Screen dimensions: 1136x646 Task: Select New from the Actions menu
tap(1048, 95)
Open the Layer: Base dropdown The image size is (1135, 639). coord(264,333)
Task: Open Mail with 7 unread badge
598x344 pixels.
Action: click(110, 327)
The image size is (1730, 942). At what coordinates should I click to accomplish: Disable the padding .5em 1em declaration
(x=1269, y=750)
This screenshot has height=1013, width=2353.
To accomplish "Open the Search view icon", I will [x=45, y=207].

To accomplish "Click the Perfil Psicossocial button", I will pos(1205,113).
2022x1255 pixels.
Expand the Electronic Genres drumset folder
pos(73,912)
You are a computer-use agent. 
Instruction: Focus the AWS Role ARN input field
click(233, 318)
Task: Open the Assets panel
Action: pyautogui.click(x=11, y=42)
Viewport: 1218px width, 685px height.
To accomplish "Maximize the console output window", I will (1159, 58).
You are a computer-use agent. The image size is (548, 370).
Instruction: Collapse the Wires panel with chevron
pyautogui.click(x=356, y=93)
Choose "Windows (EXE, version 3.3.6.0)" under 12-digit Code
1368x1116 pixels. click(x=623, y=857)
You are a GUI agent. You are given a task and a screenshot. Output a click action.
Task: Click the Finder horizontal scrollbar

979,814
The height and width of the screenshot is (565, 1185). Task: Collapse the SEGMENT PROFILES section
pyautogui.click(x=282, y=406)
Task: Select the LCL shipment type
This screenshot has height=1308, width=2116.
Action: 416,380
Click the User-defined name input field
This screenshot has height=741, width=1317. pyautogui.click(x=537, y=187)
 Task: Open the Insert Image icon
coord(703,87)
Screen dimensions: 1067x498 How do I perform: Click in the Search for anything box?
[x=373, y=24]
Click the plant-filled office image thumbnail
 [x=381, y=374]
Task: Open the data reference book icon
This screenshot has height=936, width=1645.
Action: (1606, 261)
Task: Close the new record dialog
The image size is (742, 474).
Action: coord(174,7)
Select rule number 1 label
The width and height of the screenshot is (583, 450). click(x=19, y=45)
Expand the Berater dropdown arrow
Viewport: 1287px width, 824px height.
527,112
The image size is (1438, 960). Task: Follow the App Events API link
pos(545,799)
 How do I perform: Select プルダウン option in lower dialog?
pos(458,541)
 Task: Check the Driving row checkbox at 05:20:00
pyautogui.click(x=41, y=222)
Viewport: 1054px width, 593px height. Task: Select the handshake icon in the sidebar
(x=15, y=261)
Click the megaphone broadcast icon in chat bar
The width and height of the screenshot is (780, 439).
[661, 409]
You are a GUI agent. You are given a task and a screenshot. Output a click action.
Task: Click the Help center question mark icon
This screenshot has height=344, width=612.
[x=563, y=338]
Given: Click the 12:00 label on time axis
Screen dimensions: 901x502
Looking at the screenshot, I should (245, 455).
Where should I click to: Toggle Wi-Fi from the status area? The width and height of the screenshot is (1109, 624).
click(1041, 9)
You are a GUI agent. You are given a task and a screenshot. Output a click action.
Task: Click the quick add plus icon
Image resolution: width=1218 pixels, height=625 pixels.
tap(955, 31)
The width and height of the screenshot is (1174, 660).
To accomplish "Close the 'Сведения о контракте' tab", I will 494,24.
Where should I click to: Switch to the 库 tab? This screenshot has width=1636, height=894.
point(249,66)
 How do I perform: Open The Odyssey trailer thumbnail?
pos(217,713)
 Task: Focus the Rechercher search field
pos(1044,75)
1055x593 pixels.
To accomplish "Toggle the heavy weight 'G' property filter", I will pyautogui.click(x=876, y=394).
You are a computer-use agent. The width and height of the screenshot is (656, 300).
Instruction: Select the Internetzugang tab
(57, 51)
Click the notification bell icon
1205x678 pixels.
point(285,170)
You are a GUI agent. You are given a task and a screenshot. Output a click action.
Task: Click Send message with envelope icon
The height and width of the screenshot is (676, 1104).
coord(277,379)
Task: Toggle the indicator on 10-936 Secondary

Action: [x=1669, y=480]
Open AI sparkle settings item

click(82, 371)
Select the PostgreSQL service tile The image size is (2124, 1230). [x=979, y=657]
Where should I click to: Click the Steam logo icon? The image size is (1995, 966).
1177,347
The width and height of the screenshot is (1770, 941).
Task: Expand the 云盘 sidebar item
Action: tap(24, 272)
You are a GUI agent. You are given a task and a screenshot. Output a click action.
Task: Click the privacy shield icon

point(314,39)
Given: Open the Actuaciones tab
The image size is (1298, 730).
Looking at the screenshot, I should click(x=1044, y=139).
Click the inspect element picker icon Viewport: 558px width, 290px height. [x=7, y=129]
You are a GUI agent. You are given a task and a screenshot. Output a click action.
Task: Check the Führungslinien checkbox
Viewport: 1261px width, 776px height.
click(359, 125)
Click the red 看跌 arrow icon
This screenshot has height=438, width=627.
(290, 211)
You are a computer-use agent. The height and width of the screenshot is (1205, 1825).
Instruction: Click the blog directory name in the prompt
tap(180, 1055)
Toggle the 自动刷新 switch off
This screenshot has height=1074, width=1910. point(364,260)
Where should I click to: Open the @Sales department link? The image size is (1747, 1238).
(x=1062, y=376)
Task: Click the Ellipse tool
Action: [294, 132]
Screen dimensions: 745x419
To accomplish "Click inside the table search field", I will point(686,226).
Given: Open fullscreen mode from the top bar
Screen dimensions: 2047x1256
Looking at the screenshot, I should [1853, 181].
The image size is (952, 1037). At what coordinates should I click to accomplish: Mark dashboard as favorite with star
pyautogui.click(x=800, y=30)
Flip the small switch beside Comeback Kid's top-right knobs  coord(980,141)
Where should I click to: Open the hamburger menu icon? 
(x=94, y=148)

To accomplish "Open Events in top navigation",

******************************

TASK BRIEF = What lines in the data above carry "computer"? Return them all.

EXERCISE RESULT =
You are a computer-use agent. 
You are a computer-use agent. The image size is (548, 370).
You are a computer-use agent. The width and height of the screenshot is (656, 300).
You are a computer-use agent. The height and width of the screenshot is (1205, 1825).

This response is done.